Corporate expectation of transparency is critical for communications

It's no longer the exception; it's the rule.

Since 2012, Edelman has conducted a survey each year known as the Trust Barometer, revealing that "public trust in four key institutions—business, government, NGOs, and the media—has declined broadly," according to its website. A few years ago, I attended a conference where someone from Edelman presented, and I was alarmed to see that the trend keeps going downward.

No industry can escape the scrutiny that causes top leaders to worry about decisions and actions that could lead to negative drivers of reputation and to a potential decline in the bottom line.

Mother Teresa said it well. "Honesty and transparency make you vulnerable. Be honest and transparent anyway." Companies must strive to do the right thing, correct their mistakes, and take transparency to a much higher level to maintain their respect and reputation to all stakeholders.

Whether you work on Wall Street, in politics, the entertainment industry, the media, or healthcare, no organization is immune. There is an brighter spotlight on negative corporate behavior, such as conflicts of interest, inequality, harassment, theft, and others that are leading the public to expect more from organizations.

In healthcare, there is a sacred relationship between patients and doctors. Healthcare organizations are held to a high standard to conduct themselves with the highest level of integrity and professionalism, especially in terms of patient safety, quality of care, financial relationships with industry, and more.

Transparency can be challenging for an organization to fully achieve. It can be viewed as admitting that you need to do things better or have made a mistake. Leaders that make transparency a priority are far ahead of others and moving in the right direction.

Several years ago, we were under the spotlight for conflict of interest issues in healthcare. There was a perception that our physicians were engaging with industry for their financial benefit without patients’ knowledge. Our CEO took a bold step, and we became the first hospital in the country to publicly post our physicians’ financial relationships with industry on our website.

We also surveyed patients to gauge their knowledge and understanding on this issue so we could communicate with them appropriately. For the most part, they believed that if our doctors were working with industry, it meant they were experts in innovation and technology related to the advancement of patient care. But, proper disclosure was also key.

According to Forbes magazine, there are five powerful things that happen when a leader is transparent:

  • Problems are solved faster;
  • Teams are built easier;
  • Relationships grow authentically;
  • People begin to promote trust in their leader;
  • Higher level of performance emerges.

Acting as a transparent organization means taking calculated risks, making mistakes and learning from them, having open discussions and decision making, and finally, sharing information with your employees.

Times are rapidly changing and organizations are expected to acknowledge when they can do a better job and do the right thing. In the end, transparency builds trust and a trusted organization has a better reputation.

• • •

* **WHAT YOU NEED TO DO**
a: Sum up the piece on corporate transparency in two sentences.
b: Rewrite everything in the piece on corporate transparency from "It's no longer" down to "the bottom line.", putting "meeting" in place of "conference".
The listing comes from a separate source.

• • •

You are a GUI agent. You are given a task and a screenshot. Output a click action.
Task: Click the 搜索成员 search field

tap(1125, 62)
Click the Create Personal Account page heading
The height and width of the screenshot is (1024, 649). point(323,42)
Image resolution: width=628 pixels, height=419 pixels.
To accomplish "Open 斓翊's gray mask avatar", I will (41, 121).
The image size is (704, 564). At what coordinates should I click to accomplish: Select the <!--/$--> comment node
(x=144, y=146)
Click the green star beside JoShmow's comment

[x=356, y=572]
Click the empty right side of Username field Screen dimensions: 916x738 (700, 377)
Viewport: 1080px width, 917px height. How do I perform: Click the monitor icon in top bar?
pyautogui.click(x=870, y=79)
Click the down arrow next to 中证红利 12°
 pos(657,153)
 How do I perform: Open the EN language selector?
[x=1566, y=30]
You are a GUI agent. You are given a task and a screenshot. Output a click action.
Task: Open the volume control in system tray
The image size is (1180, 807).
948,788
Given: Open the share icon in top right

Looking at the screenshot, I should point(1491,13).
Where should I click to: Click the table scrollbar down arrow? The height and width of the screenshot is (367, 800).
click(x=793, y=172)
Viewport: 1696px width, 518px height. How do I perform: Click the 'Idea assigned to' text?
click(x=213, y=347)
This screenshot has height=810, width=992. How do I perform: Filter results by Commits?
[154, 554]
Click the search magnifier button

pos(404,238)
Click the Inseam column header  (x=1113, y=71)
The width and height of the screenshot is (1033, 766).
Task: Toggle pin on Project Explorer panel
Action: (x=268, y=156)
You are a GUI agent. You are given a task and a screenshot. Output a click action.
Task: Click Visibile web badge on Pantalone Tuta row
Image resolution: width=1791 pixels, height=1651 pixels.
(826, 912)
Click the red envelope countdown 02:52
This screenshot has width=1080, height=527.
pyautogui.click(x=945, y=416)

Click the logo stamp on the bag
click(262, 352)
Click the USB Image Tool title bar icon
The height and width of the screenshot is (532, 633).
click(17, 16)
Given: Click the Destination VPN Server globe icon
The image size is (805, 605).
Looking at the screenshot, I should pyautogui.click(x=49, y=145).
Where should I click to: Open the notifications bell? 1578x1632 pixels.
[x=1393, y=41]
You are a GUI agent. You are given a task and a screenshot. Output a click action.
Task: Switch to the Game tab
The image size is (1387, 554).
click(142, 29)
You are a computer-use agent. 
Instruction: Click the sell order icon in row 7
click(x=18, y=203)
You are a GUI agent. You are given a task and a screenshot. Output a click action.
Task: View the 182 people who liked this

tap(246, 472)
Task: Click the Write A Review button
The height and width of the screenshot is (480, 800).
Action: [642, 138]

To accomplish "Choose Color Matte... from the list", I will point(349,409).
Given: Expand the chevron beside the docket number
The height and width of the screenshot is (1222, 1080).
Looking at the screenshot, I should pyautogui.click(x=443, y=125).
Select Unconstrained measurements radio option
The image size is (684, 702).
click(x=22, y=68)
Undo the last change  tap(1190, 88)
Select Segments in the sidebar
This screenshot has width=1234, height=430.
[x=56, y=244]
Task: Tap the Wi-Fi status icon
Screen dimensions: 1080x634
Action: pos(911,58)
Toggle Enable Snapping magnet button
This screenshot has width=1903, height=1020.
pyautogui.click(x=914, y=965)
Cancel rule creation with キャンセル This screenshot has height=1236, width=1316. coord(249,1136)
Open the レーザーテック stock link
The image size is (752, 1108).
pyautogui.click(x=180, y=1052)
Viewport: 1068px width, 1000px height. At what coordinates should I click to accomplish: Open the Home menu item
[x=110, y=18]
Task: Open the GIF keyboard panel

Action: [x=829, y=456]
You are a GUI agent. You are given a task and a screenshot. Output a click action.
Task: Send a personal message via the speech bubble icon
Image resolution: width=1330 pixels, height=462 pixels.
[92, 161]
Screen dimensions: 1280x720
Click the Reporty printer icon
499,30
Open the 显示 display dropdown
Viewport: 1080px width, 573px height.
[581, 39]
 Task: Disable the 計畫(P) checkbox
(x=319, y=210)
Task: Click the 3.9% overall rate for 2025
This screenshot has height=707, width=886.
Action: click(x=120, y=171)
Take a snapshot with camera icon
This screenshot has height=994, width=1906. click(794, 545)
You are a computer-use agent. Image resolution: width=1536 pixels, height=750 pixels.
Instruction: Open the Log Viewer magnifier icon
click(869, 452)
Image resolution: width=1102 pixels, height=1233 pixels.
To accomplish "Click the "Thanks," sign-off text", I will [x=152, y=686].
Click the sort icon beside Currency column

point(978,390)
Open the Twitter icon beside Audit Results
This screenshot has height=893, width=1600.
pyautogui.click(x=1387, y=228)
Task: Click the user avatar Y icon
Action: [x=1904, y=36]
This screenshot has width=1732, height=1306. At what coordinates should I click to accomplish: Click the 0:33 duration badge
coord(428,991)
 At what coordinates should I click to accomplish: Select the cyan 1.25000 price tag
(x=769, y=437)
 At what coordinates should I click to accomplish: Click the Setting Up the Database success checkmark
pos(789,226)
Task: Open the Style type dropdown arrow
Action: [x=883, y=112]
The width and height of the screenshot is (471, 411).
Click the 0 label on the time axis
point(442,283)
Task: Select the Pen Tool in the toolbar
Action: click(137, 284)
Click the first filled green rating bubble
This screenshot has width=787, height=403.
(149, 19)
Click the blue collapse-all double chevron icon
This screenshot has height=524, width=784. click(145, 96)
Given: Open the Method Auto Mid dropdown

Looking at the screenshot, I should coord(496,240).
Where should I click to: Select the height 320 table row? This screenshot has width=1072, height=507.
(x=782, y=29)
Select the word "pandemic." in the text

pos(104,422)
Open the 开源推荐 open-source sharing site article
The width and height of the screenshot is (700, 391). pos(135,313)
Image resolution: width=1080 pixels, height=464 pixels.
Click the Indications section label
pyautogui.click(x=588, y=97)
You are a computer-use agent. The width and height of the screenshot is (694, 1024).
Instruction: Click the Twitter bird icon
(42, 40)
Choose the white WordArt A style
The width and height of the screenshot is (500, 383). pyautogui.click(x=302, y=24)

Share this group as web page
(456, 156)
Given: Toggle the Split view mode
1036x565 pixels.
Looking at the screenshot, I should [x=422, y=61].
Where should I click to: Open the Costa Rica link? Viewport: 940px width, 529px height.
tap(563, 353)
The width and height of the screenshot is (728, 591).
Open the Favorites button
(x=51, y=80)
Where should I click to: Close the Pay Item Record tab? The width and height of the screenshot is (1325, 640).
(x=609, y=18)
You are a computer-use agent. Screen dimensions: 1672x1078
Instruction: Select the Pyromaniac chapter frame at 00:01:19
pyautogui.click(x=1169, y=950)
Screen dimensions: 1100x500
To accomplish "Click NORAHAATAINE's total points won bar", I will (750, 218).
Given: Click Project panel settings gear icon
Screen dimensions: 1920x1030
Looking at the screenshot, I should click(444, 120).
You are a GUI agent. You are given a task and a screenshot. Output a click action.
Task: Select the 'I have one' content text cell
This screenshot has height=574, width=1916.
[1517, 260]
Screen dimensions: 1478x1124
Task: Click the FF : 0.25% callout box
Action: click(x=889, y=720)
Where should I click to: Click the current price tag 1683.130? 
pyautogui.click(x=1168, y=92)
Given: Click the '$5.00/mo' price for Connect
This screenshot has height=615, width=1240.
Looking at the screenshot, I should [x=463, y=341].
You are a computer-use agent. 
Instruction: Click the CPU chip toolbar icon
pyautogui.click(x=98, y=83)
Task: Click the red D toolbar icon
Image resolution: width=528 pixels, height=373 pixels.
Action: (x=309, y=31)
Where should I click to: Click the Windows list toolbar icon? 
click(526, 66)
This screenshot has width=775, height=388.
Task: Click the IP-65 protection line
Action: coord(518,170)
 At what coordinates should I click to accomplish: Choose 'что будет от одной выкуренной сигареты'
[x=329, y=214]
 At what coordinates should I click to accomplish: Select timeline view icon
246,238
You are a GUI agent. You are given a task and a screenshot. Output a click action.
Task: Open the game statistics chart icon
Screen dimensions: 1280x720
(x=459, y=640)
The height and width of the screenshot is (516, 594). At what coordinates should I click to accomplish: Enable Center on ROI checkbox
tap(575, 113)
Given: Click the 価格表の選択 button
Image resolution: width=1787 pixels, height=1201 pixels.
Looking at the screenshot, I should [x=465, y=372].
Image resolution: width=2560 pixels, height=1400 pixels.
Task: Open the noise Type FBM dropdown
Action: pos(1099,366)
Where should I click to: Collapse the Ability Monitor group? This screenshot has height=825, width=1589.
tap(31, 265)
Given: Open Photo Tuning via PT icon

• • •

* **ANSWERS BELOW**
a: Public trust in business, government, NGOs, and the media has been declining, and no industry or organization is free from scrutiny of its conduct. Transparency can be hard for an organization to fully achieve, but it builds trust, and a trusted organization has a better reputation.

b:
It's no longer the exception; it's the rule.

Since 2012, Edelman has conducted a survey each year known as the Trust Barometer, revealing that "public trust in four key institutions—business, government, NGOs, and the media—has declined broadly," according to its website. A few years ago, I attended a meeting where someone from Edelman presented, and I was alarmed to see that the trend keeps going downward.

No industry can escape the scrutiny that causes top leaders to worry about decisions and actions that could lead to negative drivers of reputation and to a potential decline in the bottom line.